General information
- Type: Military transport helicopter
- National origin: France
- Manufacturer: SNCASE Sud Aviation
- Number built: 2

History
- First flight: 10 June 1959
- Developed into: Aérospatiale SA 321 Super Frelon

= SNCASE SE.3200 Frelon =

French helicopter built in the late 1950s

The SNCASE SE.3200 Frelon (Hornet) is a French helicopter built in the late 1950s. Intended to serve as a multirole helicopter for the French Army, Air Forces and Navy, two prototypes were built and flown before the project was replaced by the SA 321 Super Frelon.

==Design and development==

The SNCASE SE.3200 Frelon was a heavy helicopter designed to equip the French Armed Forces, replacing the Sikorsky S-58 built under license by then SNCASE (Société Nationale de Construction Aéronautique Southeast).
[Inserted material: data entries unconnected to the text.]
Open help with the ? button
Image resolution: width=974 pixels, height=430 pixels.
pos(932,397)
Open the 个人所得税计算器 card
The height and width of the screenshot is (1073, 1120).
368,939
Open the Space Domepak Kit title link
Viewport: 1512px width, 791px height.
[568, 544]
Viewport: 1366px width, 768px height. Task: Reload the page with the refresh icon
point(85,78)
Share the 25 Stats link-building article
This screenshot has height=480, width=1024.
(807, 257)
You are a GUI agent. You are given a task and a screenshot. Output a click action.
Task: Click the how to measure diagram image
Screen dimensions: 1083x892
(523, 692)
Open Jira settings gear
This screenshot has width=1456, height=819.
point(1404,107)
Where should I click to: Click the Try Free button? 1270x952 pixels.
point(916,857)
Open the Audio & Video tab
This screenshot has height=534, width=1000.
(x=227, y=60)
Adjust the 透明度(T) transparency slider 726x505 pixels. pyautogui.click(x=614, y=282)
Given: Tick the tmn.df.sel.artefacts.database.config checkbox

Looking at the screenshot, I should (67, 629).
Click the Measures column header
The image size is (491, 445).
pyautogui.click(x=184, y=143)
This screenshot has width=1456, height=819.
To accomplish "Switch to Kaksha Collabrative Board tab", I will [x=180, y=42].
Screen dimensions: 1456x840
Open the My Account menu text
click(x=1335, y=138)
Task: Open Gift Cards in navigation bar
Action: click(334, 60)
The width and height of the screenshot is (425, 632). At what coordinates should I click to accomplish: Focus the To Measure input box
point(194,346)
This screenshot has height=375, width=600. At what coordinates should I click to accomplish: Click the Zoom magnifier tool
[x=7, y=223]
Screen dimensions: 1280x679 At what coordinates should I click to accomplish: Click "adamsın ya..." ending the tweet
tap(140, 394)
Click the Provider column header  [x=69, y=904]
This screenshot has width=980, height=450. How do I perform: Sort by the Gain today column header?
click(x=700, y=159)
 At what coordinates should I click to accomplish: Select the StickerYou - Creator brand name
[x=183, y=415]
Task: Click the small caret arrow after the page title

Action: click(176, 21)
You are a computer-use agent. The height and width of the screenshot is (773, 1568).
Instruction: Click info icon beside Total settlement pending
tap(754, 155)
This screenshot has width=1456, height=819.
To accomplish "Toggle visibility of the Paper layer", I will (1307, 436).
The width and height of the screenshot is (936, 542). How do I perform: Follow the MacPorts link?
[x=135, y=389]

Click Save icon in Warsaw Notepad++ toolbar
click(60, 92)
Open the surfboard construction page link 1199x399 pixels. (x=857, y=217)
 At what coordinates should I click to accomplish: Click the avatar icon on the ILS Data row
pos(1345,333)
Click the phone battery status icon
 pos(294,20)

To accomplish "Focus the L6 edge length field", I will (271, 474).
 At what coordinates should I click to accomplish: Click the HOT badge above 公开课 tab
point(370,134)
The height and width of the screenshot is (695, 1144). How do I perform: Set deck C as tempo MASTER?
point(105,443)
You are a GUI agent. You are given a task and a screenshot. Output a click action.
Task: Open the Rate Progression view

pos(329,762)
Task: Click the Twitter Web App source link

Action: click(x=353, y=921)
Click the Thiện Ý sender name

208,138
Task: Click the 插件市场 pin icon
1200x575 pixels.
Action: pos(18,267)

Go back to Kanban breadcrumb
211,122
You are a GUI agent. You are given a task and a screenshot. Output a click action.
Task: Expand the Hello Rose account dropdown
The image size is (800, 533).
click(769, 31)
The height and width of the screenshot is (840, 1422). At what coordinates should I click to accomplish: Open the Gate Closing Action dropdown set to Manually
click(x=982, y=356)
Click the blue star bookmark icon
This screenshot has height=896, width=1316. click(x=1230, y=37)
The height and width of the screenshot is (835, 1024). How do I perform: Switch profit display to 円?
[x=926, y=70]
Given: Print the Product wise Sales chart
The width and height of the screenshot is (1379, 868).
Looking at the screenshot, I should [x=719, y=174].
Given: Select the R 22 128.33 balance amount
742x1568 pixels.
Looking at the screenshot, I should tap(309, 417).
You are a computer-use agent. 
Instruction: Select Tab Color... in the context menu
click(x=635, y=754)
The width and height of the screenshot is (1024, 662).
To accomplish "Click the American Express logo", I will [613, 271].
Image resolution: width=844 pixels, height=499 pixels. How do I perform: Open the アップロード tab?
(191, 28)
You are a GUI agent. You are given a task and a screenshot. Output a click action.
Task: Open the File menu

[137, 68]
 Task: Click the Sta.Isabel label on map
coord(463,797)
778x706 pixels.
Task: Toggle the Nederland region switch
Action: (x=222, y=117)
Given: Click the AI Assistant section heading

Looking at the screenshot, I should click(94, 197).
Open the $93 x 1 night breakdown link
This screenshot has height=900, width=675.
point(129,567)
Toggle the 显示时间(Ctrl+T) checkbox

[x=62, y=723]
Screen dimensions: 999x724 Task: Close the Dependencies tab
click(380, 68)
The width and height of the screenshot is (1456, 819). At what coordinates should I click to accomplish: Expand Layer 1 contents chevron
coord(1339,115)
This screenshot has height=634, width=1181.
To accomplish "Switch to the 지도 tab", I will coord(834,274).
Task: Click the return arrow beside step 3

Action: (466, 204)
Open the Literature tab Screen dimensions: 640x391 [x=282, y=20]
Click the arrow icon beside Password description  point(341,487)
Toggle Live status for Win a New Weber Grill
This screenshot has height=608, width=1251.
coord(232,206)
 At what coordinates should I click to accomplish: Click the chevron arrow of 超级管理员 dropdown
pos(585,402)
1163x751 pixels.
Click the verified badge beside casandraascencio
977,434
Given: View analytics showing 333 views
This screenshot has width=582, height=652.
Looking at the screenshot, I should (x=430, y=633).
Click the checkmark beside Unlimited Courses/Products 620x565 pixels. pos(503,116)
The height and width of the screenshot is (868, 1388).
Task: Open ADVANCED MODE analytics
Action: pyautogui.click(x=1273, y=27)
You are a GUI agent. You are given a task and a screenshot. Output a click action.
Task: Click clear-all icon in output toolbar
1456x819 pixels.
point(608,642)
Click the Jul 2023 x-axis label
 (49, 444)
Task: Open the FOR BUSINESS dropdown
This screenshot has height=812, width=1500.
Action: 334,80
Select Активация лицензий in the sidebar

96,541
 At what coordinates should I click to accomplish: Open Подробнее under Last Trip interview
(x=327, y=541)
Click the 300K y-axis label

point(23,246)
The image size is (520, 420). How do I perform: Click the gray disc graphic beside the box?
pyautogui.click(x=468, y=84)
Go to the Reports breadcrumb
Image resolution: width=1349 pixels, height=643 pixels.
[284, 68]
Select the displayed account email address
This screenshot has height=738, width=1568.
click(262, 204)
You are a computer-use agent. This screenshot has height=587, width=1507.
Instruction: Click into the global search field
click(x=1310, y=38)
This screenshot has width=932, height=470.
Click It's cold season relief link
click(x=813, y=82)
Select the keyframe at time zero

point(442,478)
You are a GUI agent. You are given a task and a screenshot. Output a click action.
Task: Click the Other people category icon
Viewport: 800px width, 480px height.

The specifications called for an aircraft of less than 5 tonnes gross weight. The prototypes were powered by three Turbomeca Turmo IIIB 750 hp turbines to avoid all risk of engine failure: production aircraft were to have used the 1000hp Turmo IIC. The engines drove a single four blade rotor. SE 3200 Frelon presenting with a fuselage rather short on the sides with two fuel tanks a capacity of 1100 liters each offering the opportunity to be drop with the tip back, swivel, should facilitate the loading of light vehicles.
The Frelon was able to carry light vehicles or 24 fully-equipped troops or 15 stretchers and two attendants if used as an air ambulance. It was equipped with a fixed tricycle landing gear.

Only two prototypes were built, the first one flying on 10 June 1959 at Paris – Le Bourget Airport.